Middlebury

Hometown: Milton, Massachusetts

Major: History

Gap Year Description:

For my gap year, I spent four months in South America and four months in Spain. First I flew to Ecuador, where I spent two months working at an ecological reserve in the coastal rainforest. This was one of the most extreme experiences I have ever had: I stayed in a bamboo house on stilts that had no electricity and was a one hour walk from the nearest village. Monkeys howled in the day and strange raccoon-like creatures came to steal our bananas at night. I woke up with the sun every morning and went to sleep after sunset, I hiked to nearby waterfalls, and I worked on conservation projects with the local village. Next, I worked on an organic farm, also in Ecuador.  Here I learned a lot about organic farming techniques and how to take care of farm animals (and also got to have the quintessential experience of waking up at 5:30 in the morning to shovel manure). For my last month, I flew to Chile and WOOF'ed on a farm that produced a spiky horned fruit called a cuke-asaurus. For the second part of my gap year, I worked as a nanny for a family in Madrid. I lived in their house and took care of their two boys, ages 7 and 11, and taught them English. We played banangrams, read books, and argued about soccer. During the day when the kids were in school, I took Spanish classes, went to museums, wandered around Madrid, and read in cafes.  

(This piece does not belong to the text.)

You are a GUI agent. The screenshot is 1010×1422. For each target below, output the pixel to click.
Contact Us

How has it influenced your time at Middlebury:

My gap year has had a profound impact on my college experience and the way I live my life. No other experience has been more difficult, rewarding, or transformative. Taking a year off and living in different countries allowed me to truly experience the size of this planet and really consider the experiences of people in other countries. Though I had been on vacations abroad before, I hadn't quite realized that my way of life and the community I come from make up such a minuscule percentage of the world. This time has made me much more willing to consider my own life form a new perspective.  I am infinitely more appreciative of the wonderful things in the place I live, and also am able to see what should be changed.

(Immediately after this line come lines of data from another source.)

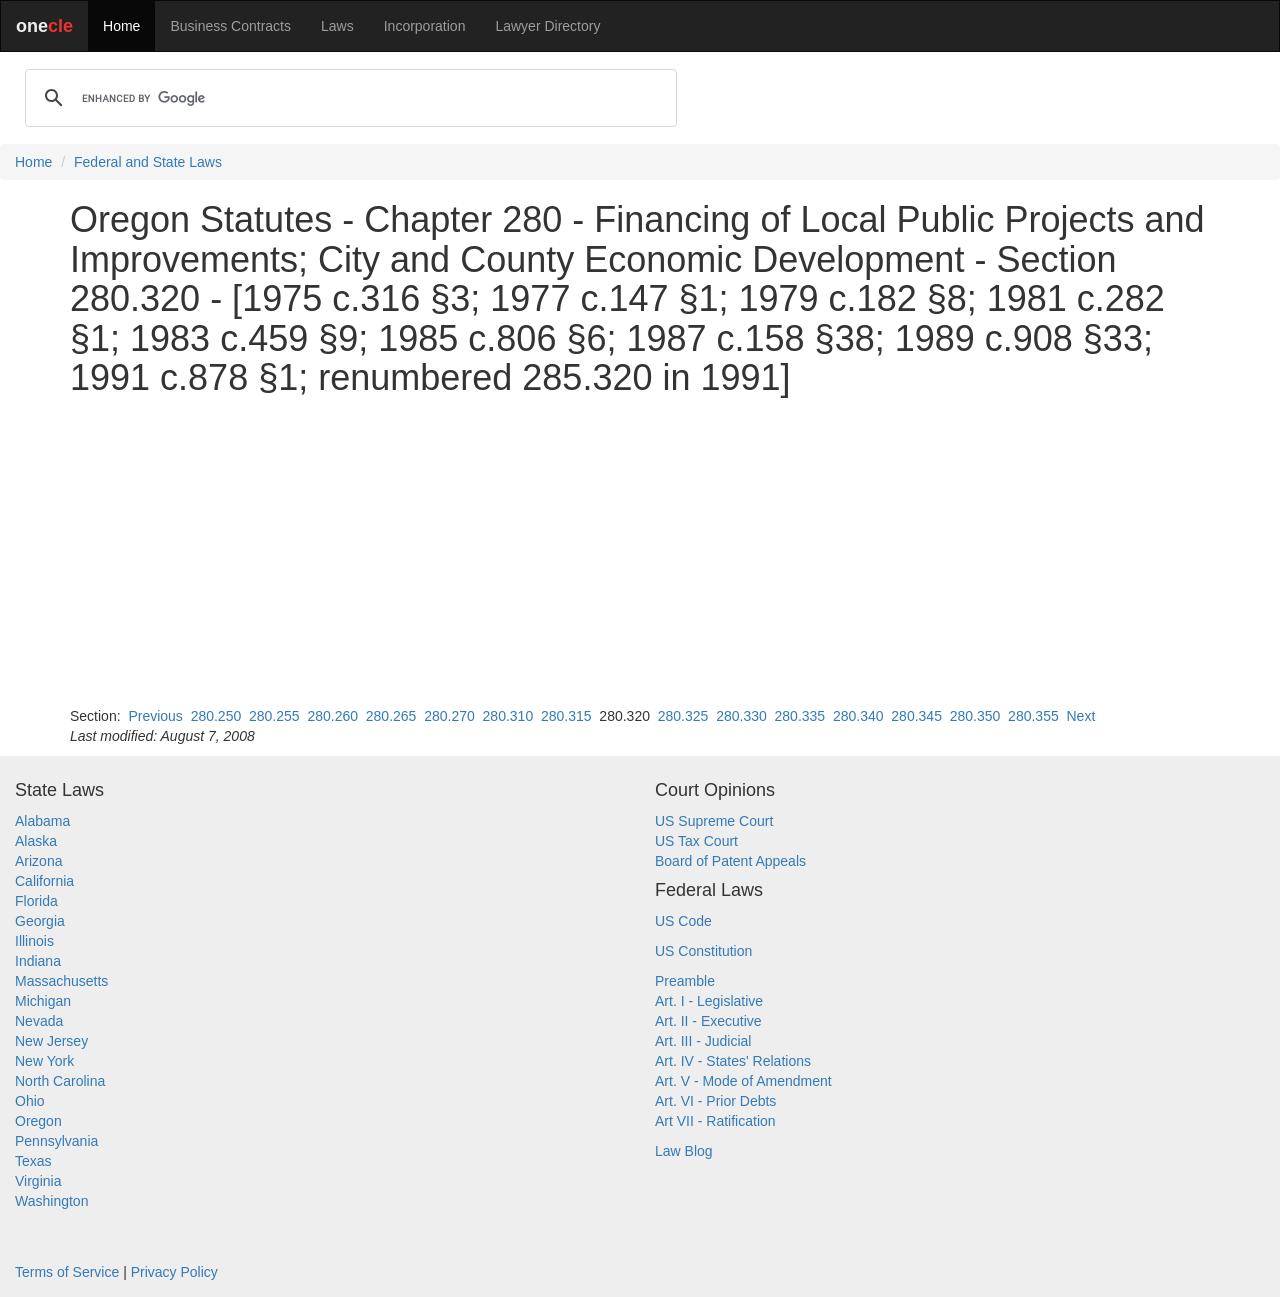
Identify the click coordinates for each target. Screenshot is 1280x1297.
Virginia (38, 1181)
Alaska (36, 841)
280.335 (800, 716)
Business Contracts (230, 26)
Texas (33, 1161)
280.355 (1033, 716)
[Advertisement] (640, 552)
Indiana (38, 961)
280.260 (332, 716)
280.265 (391, 716)
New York (44, 1061)
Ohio (30, 1101)
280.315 (566, 716)
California (44, 881)
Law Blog (684, 1151)
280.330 (741, 716)
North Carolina (60, 1081)
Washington (51, 1201)
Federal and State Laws (148, 162)
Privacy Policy (174, 1272)
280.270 (449, 716)
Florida (36, 901)
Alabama (42, 821)
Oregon (38, 1121)
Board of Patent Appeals (730, 861)
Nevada (39, 1021)
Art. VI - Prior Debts (715, 1101)
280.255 (274, 716)
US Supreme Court (714, 821)
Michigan (43, 1001)
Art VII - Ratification (715, 1121)
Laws (337, 26)
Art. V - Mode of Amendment (743, 1081)
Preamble (685, 981)
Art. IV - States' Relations (733, 1061)
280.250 (216, 716)
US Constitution (703, 951)
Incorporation (425, 26)
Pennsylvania (56, 1141)
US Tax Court (696, 841)
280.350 (975, 716)
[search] (348, 98)
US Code (683, 921)
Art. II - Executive (708, 1021)
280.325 (683, 716)
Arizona (38, 861)
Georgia (40, 921)
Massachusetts (61, 981)
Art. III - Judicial (703, 1041)
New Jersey (51, 1041)
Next (1080, 716)
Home (121, 26)
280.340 (858, 716)
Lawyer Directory (547, 26)
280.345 (916, 716)
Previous (155, 716)
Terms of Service (67, 1272)
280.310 (508, 716)
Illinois (34, 941)
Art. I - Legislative (709, 1001)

The other valuable part of my gap year was having the experience of not being in school and not being judged by my academic abilities.  I had to let go of the part of my identity that was validated by doing well in school and getting into a good college, and realize what was truly important to me on a fundamental level. Without my parents, friends, school, or home community, I had to figure out who I was when all the external factors were removed. It was scary to make the decision to take a year off, but I would encourage anyone who is even considering it to make the leap-this is one of the only times in your life that you can take a year off to do anything you want.